> **Task goal**:
Hand back all of the records exactly as they read.

> **Records to use**:
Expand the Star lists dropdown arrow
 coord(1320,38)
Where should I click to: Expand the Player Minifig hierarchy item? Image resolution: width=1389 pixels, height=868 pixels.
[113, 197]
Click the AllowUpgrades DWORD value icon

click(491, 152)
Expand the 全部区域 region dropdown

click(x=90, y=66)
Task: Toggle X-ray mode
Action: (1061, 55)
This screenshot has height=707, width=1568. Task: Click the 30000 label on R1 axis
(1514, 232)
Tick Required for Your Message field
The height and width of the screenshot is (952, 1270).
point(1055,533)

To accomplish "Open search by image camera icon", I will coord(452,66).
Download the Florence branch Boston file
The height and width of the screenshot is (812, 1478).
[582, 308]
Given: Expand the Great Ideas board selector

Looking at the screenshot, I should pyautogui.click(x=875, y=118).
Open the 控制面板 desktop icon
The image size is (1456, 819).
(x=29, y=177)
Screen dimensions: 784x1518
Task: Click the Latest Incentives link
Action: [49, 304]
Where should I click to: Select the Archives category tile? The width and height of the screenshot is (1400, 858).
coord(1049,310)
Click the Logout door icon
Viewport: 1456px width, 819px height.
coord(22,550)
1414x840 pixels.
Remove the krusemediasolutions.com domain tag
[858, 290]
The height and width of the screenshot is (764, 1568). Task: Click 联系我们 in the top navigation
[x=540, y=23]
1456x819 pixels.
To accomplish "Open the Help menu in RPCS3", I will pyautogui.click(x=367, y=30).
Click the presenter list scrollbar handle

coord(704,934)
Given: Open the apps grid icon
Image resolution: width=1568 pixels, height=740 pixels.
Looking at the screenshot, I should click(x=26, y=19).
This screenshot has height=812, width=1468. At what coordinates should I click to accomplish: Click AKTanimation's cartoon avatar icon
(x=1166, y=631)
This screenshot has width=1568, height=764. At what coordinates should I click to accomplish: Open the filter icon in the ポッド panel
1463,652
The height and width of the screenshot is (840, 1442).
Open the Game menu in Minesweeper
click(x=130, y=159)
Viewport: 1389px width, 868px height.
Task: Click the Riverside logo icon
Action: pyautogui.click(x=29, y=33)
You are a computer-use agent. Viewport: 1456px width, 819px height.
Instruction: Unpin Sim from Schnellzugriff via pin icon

> **Output of the task**:
Expand the Star lists dropdown arrow
 coord(1320,38)
Where should I click to: Expand the Player Minifig hierarchy item? Image resolution: width=1389 pixels, height=868 pixels.
[113, 197]
Click the AllowUpgrades DWORD value icon

click(491, 152)
Expand the 全部区域 region dropdown

click(x=90, y=66)
Task: Toggle X-ray mode
Action: (1061, 55)
This screenshot has height=707, width=1568. Task: Click the 30000 label on R1 axis
(1514, 232)
Tick Required for Your Message field
The height and width of the screenshot is (952, 1270).
point(1055,533)

To accomplish "Open search by image camera icon", I will coord(452,66).
Download the Florence branch Boston file
The height and width of the screenshot is (812, 1478).
[582, 308]
Given: Expand the Great Ideas board selector

Looking at the screenshot, I should pyautogui.click(x=875, y=118).
Open the 控制面板 desktop icon
The image size is (1456, 819).
(x=29, y=177)
Screen dimensions: 784x1518
Task: Click the Latest Incentives link
Action: [49, 304]
Where should I click to: Select the Archives category tile? The width and height of the screenshot is (1400, 858).
coord(1049,310)
Click the Logout door icon
Viewport: 1456px width, 819px height.
coord(22,550)
1414x840 pixels.
Remove the krusemediasolutions.com domain tag
[858, 290]
The height and width of the screenshot is (764, 1568). Task: Click 联系我们 in the top navigation
[x=540, y=23]
1456x819 pixels.
To accomplish "Open the Help menu in RPCS3", I will pyautogui.click(x=367, y=30).
Click the presenter list scrollbar handle

coord(704,934)
Given: Open the apps grid icon
Image resolution: width=1568 pixels, height=740 pixels.
Looking at the screenshot, I should click(x=26, y=19).
This screenshot has height=812, width=1468. At what coordinates should I click to accomplish: Click AKTanimation's cartoon avatar icon
(x=1166, y=631)
This screenshot has width=1568, height=764. At what coordinates should I click to accomplish: Open the filter icon in the ポッド panel
1463,652
The height and width of the screenshot is (840, 1442).
Open the Game menu in Minesweeper
click(x=130, y=159)
Viewport: 1389px width, 868px height.
Task: Click the Riverside logo icon
Action: pyautogui.click(x=29, y=33)
You are a computer-use agent. Viewport: 1456px width, 819px height.
Instruction: Unpin Sim from Schnellzugriff via pin icon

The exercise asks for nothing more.